Fig. 3. Distribution of individual scaling relationships among isogenic fly lineages.

The distribution of wing-body individual scaling relationships in females (A) and males (A′). Males have proportionally smaller wings and shallower slopes than females (Table 1). The distribution of leg-body individual scaling relationships in females (B) and males (B′). Males have proportionally larger legs and steeper slopes than females (Table 1). The steepness of the slope is indicated by color (blue = shallow, yellow = steep). The blue circle shows the bivariate mean of trait-body size. The red circle shows the median point of intersection (MPI) for the lines. The black line is the mean individual scaling relationship across all lineages. All the scaling relationships were fit using MA model II regression and extend two standard deviations above and below the mean body size for each lineage.

Fig. 4. The relationship between mean relative wing and leg size and the slope of individual scaling relationships among isogenic fly lineages.

A For a seesaw distribution of individual cryptic scaling relationships (dashed lines), among the largest individuals (black lines), there should be a positive correlation between the mean relative wing size for a lineage and the slope of the lineage’s individual scaling relationship, whereas this relationship should be negative among the smallest individuals (gray lines). B, C For both females (B, B′) and males (C, C′), there was a significant positive relationship between relative wing size for the largest 25% of individuals in each lineage and slope of the lineage’s individual wing-body scaling relationship (B′, C′, black points: OLS model I regression: slope = relative wing size, F_1,192 > 5.702, p < 0.0179 for both), and a significant negative relationship between relative wing size for the smallest 25% of individuals in each lineage, and slope (B, C, gray points: OLS model I regression: slope = relative wing size, F_1,192 > 32.04, p < 0.001 for both). D For a speedometer distribution of individual scaling relationships (dashed lines), for the largest individuals (black lines), there should be a positive correlation between their mean relative wing size in each lineage and the slope of the lineage’s individual scaling relationship, whereas this relationship should be weaker or absent among the smallest individuals (gray lines). E, F For both females (E, E′) and males (F, F′), there was a significant positive relationship between relative leg size for the largest 25% of individuals in each lineage, and slope of the lineage’s individual leg-body scaling relationship (E′, F′, black points: OLS model I regression: slope = relative leg size, F_1,192 > 5.811, p < 0.017 for both), but no relationship between relative wing size for the smallest 25% of individuals in each lineage, and slope (E, F: OLS model I regression: slope = relative leg size, F_1,192 < 0.997, p > 0.319 for both).

Fig. 5. Variation in slope among lineages reflects variation in wing-, leg- and body-size plasticity.

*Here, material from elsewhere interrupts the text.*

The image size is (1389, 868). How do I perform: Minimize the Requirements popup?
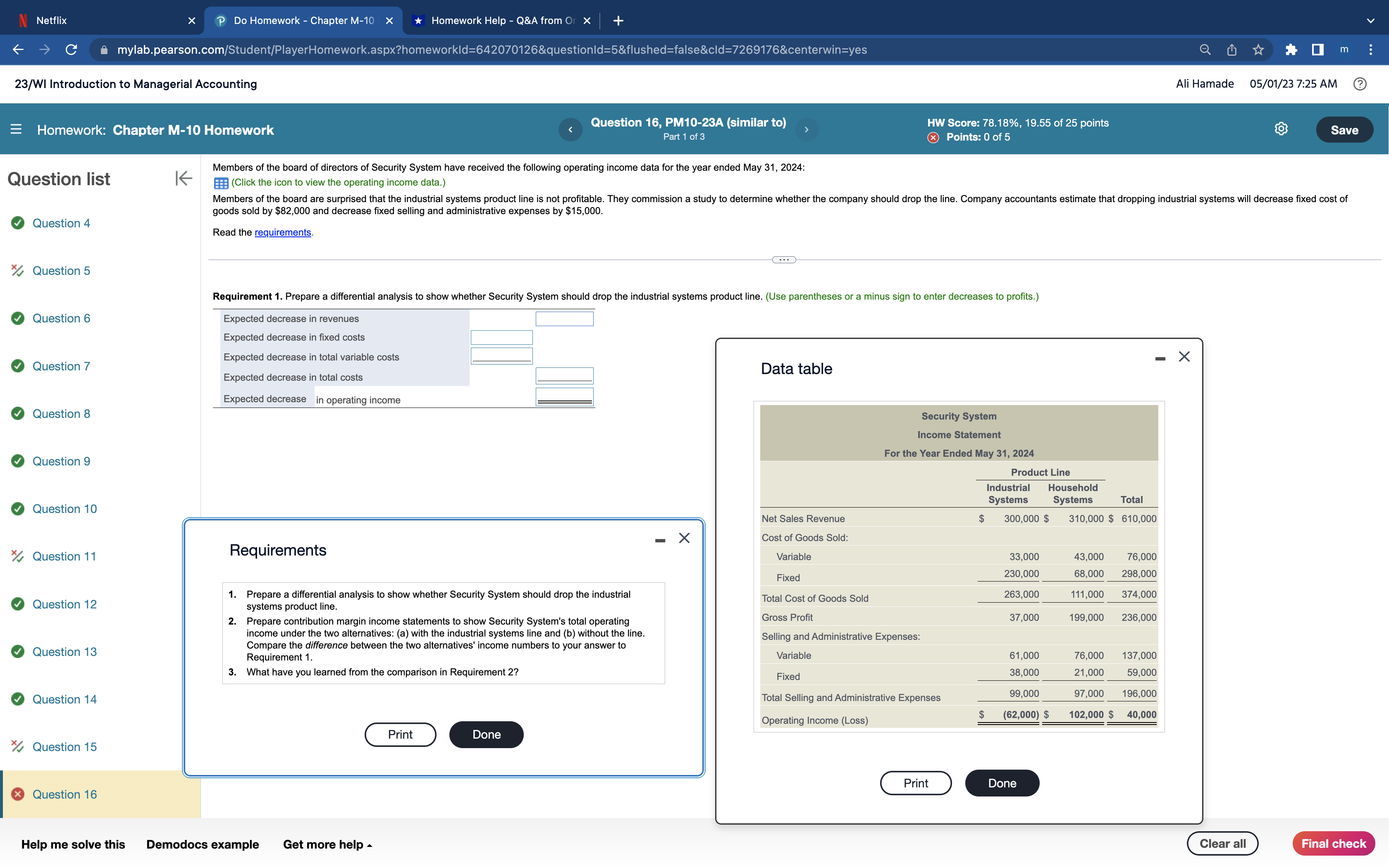660,540
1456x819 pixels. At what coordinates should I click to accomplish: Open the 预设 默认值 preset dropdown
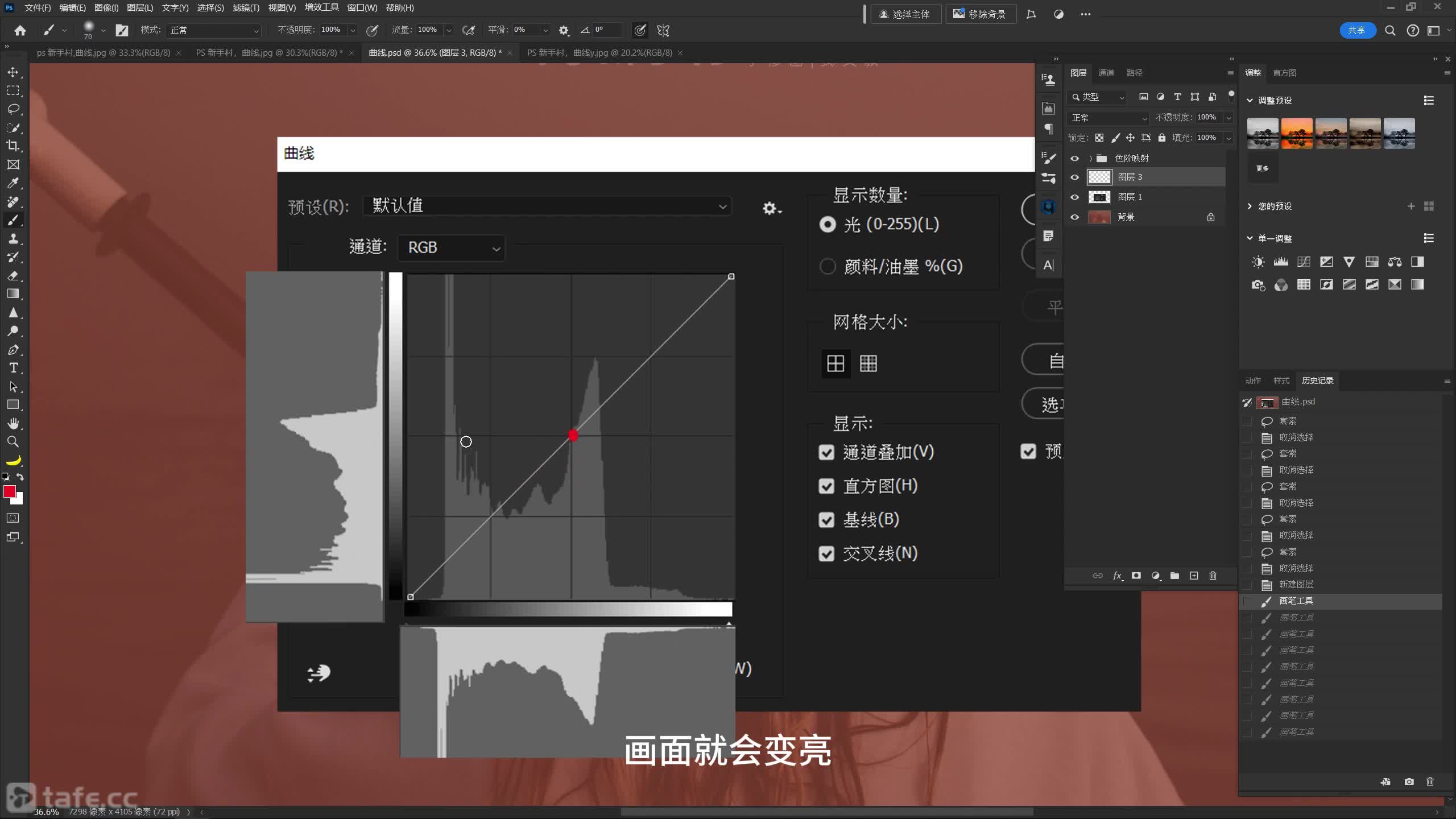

A The slope of an individual nutritional scaling relationship reflects the nutritional plasticity of body size relative to trait size, and variation in either or both generates variation among slopes. B We used the differences in mean body/wing/leg size (red stars) between the largest (black points) and smallest (white points) 20% of flies in each lineage as a measure of plasticity. Variation in the slope of the wing-body (C) and leg-body (D) scaling relationship is primarily due to variation in body-size plasticity in females. Variation in the slope of the wing-body (E) and leg-body (F) scaling relationship is due to variation in both wing/leg-size and body-size plasticity in males. Percent variance was calculated by first fitting a multiple regression of slope against trait- and body-size plasticity among lineages, and then calculating the relative importance of each regressor using Lindeman, Merenda and Gold’s method. Error bars are 95% confidence intervals determined using 1000 bootstraps of the data.